Industrial production fell slightly more than expected in August by 0.2% compared to the previous month. Analysts polled by Reuters had predicted a 0.1% decline.

The further drop in German industrial production in August was better than it looked as it was driven by volatile components, said Franziska Palmas, senior Europe economist at Capital Economics.

However, she continued to expect high interest rates and falling demand to lead to a further contraction in German industrial output in the coming months.

“This is one of the reasons why we are anticipating German GDP to contract in both the third quarter and the fourth quarter this year,” Palmas said. Two consecutive GDP contractions are defined as a technical recession.

The statistics office revised July production data to a 0.6% decline month-on-month, compared with a provisional figure of a 0.8% drop.

The less-volatile three-month on three-month comparison showed that production was 1.9% lower from June to August 2023 than in the previous three months, the statistics office data showed.

A 2.4% drop in production in construction on the previous month, a 6.6% decline in energy production and a 2.3% fall in the manufacture of machinery and equipment hurt overall performance in August, the data showed.

By contrast, production growth in the automotive industry had a positive impact, posting a 7.6% expansion on the month.

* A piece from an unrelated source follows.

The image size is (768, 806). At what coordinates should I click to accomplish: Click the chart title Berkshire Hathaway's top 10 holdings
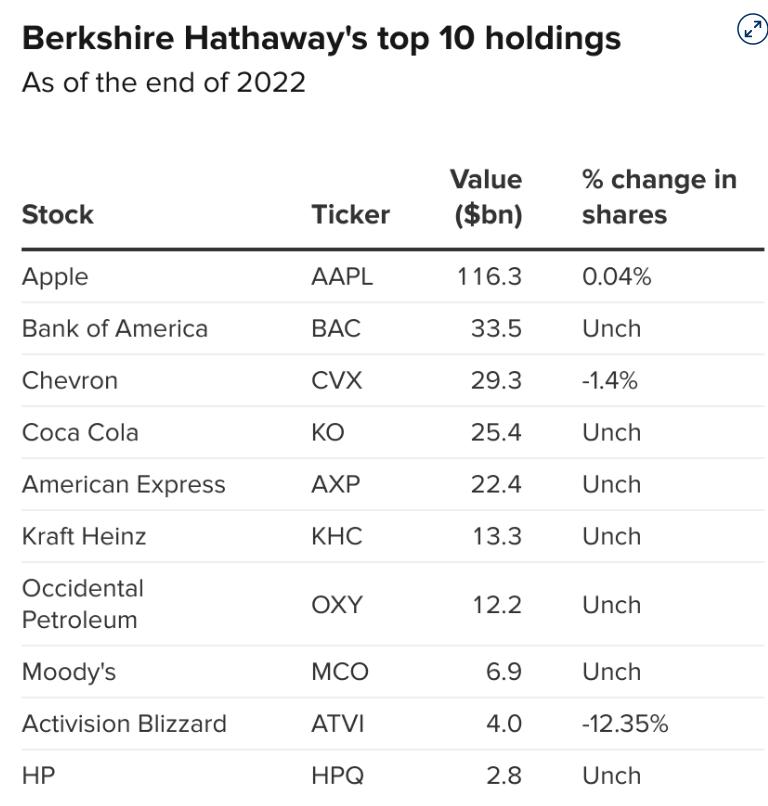321,38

Production in industry excluding energy and construction was up 0.5% in August compared to July, the data showed.

Industrial orders rose by 3.9% in August due to a boost in computing, electronic and optical products, but the outlook for the sector remains challenging, Destatis said.

“Thin order books despite last week’s increase, and high inventories all indicate that German industrial production will continue moving sideways rather than gaining momentum anytime soon,” ING’s global head of macro Carsten Brzeski said.

Germany’s manufacturing sector, which accounts for about a fifth of its economy, remains mired in a downturn.

The HCOB final Purchasing Managers’ Index (PMI) for manufacturing stood at 39.6 in September, far below the 50 level separating growth from contraction.

“Retail sales, exports and industrial production all disappointed in the first two months of the third quarter, suggesting that for the entire economy, the risk of falling back into contraction is uncomfortably high,” Brzeski said.